Problem requirements
Leaving out all pictures, retype the records exactly.

Provided entries
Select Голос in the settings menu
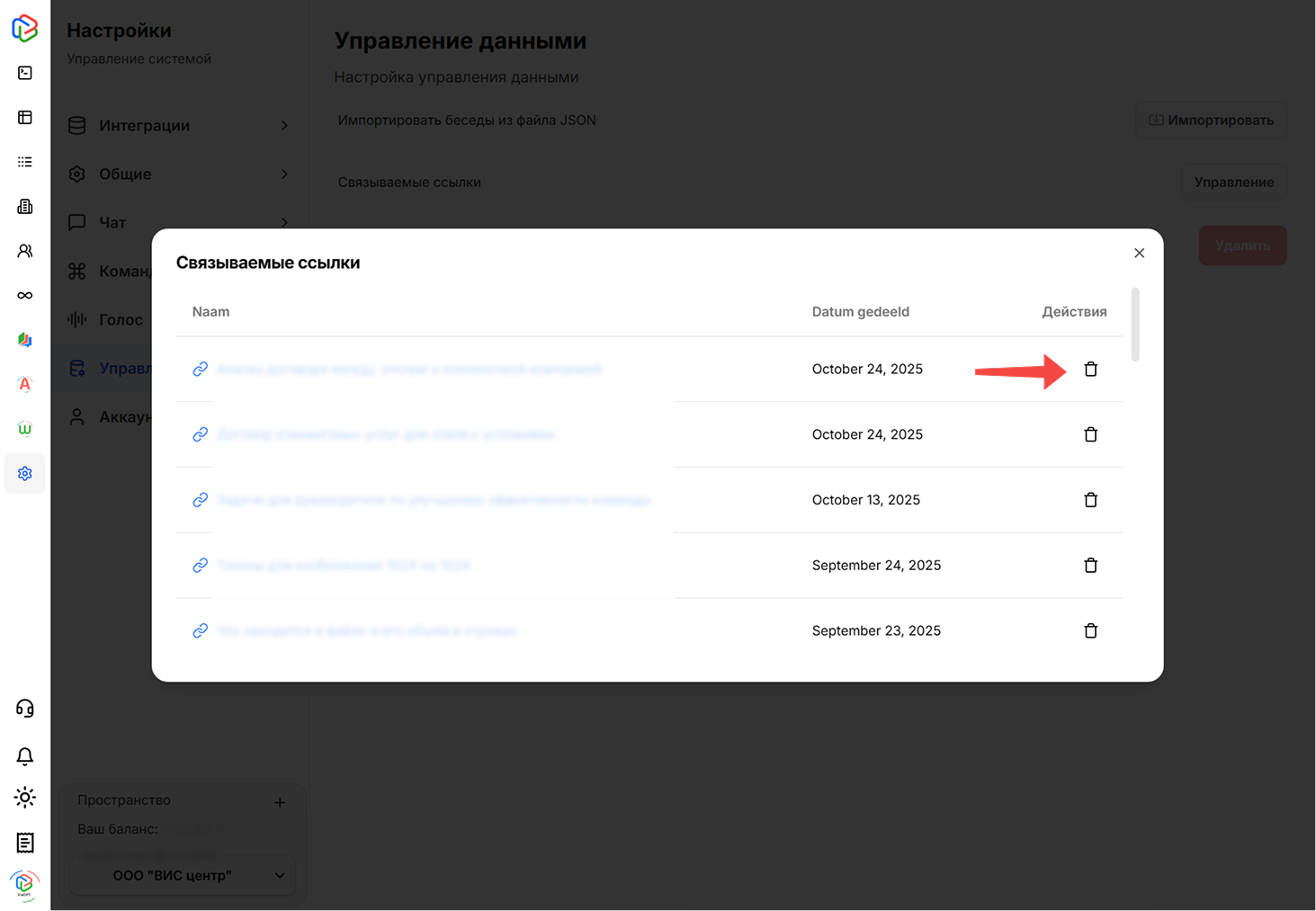Viewport: 1316px width, 911px height. (120, 319)
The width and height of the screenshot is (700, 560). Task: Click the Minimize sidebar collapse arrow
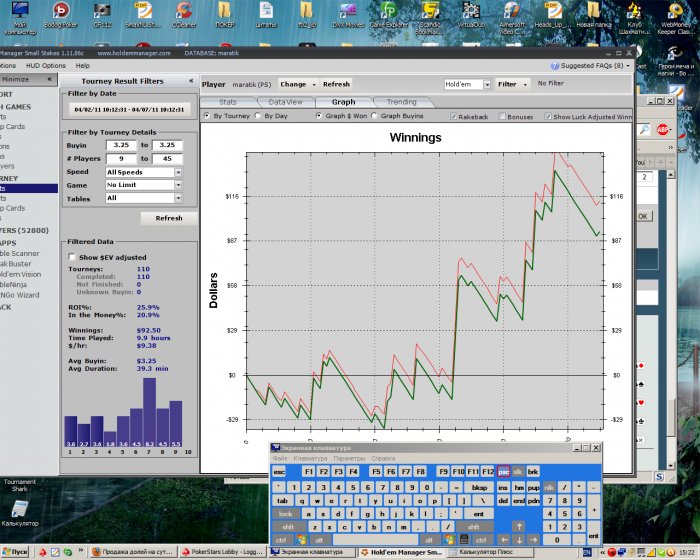pyautogui.click(x=50, y=79)
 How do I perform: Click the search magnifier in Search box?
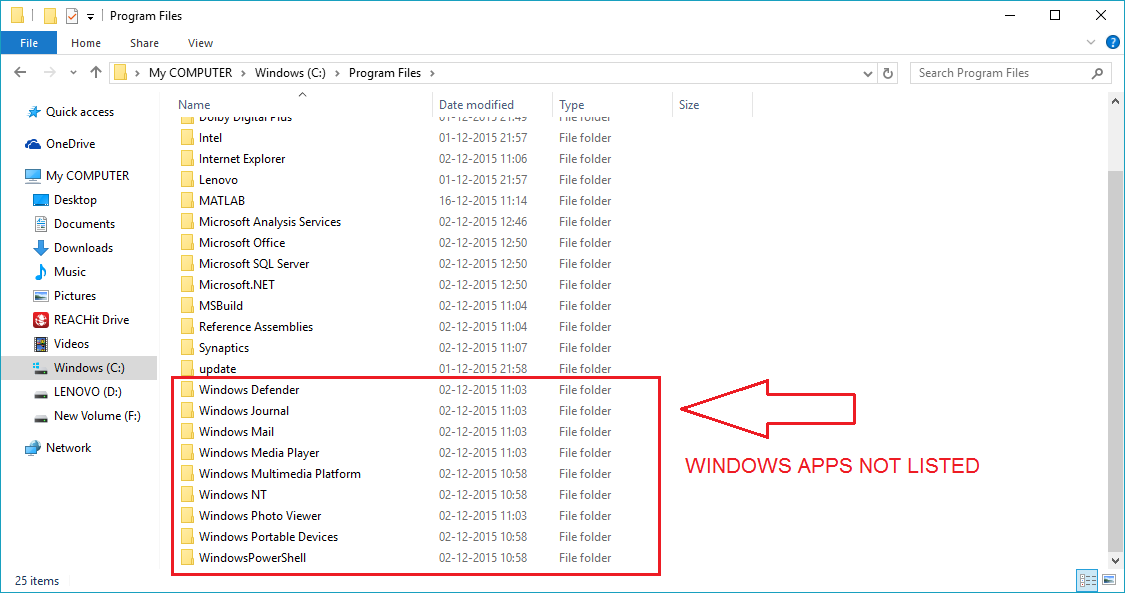(x=1098, y=72)
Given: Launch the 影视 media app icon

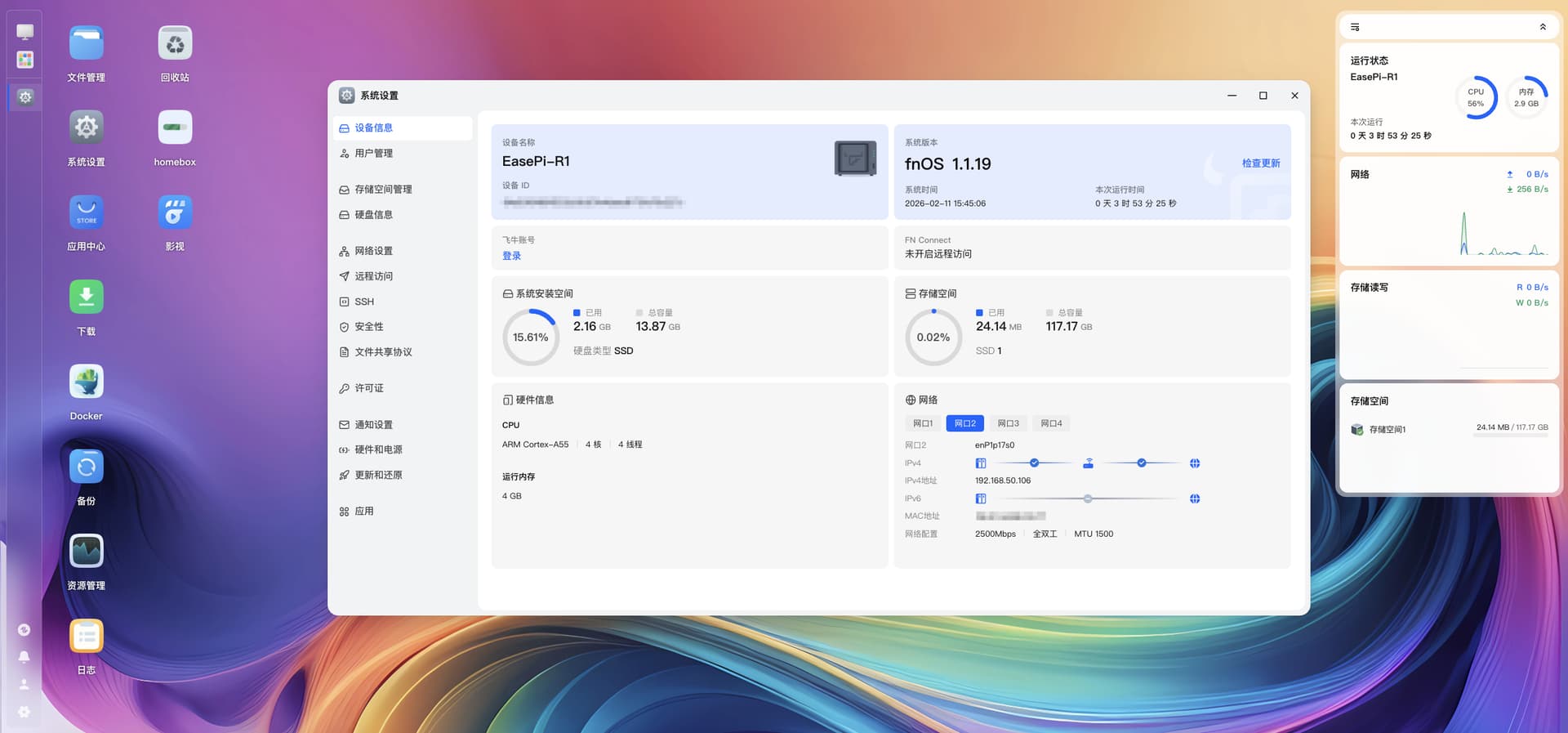Looking at the screenshot, I should tap(175, 212).
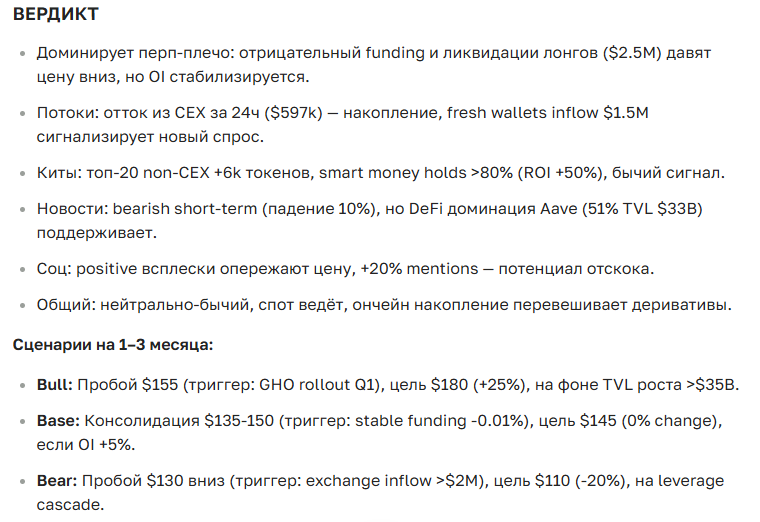This screenshot has height=522, width=760.
Task: Click the word Потоки in second bullet
Action: [x=68, y=113]
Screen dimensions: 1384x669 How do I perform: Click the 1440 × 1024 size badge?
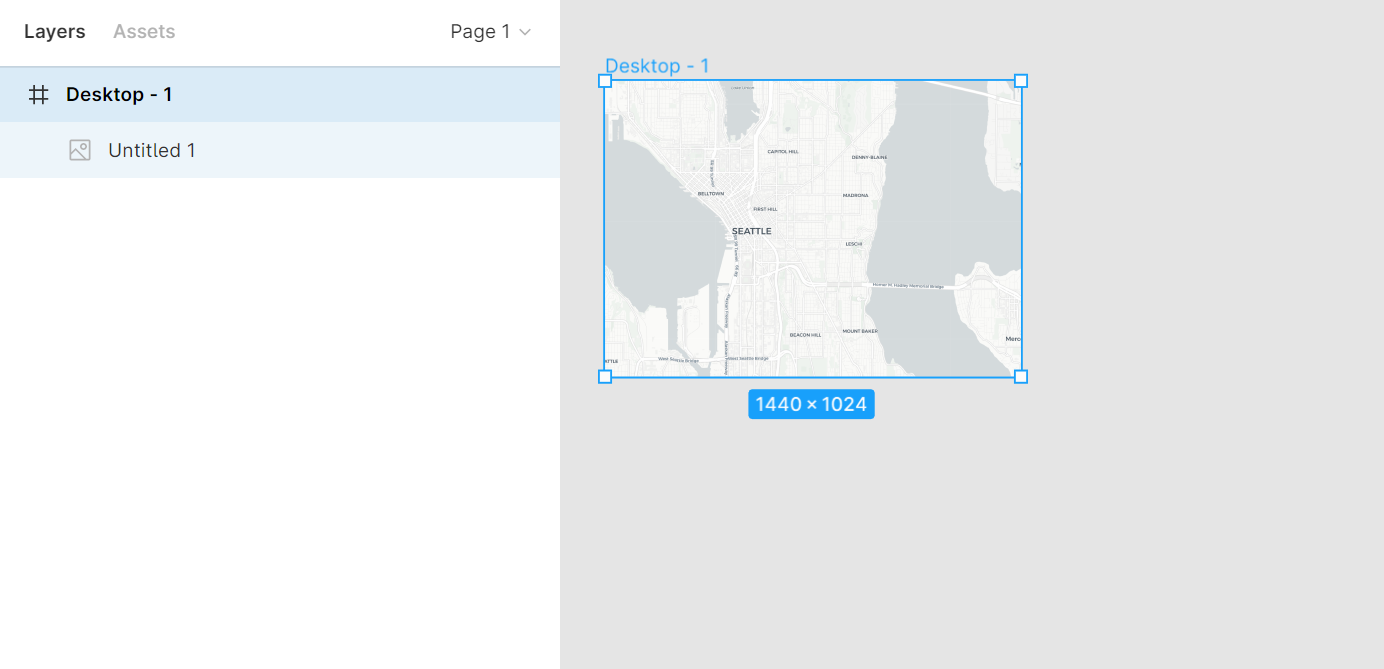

Completed task
Select Голос in the settings menu
Viewport: 1316px width, 911px height. (120, 319)
The width and height of the screenshot is (700, 560). Task: Click the Minimize sidebar collapse arrow
pyautogui.click(x=50, y=79)
 How do I perform: Click the search magnifier in Search box?
(x=1098, y=72)
Given: Launch the 影视 media app icon

Looking at the screenshot, I should tap(175, 212).
This screenshot has height=522, width=760.
Task: Click the word Потоки in second bullet
Action: [x=68, y=113]
Screen dimensions: 1384x669 How do I perform: Click the 1440 × 1024 size badge?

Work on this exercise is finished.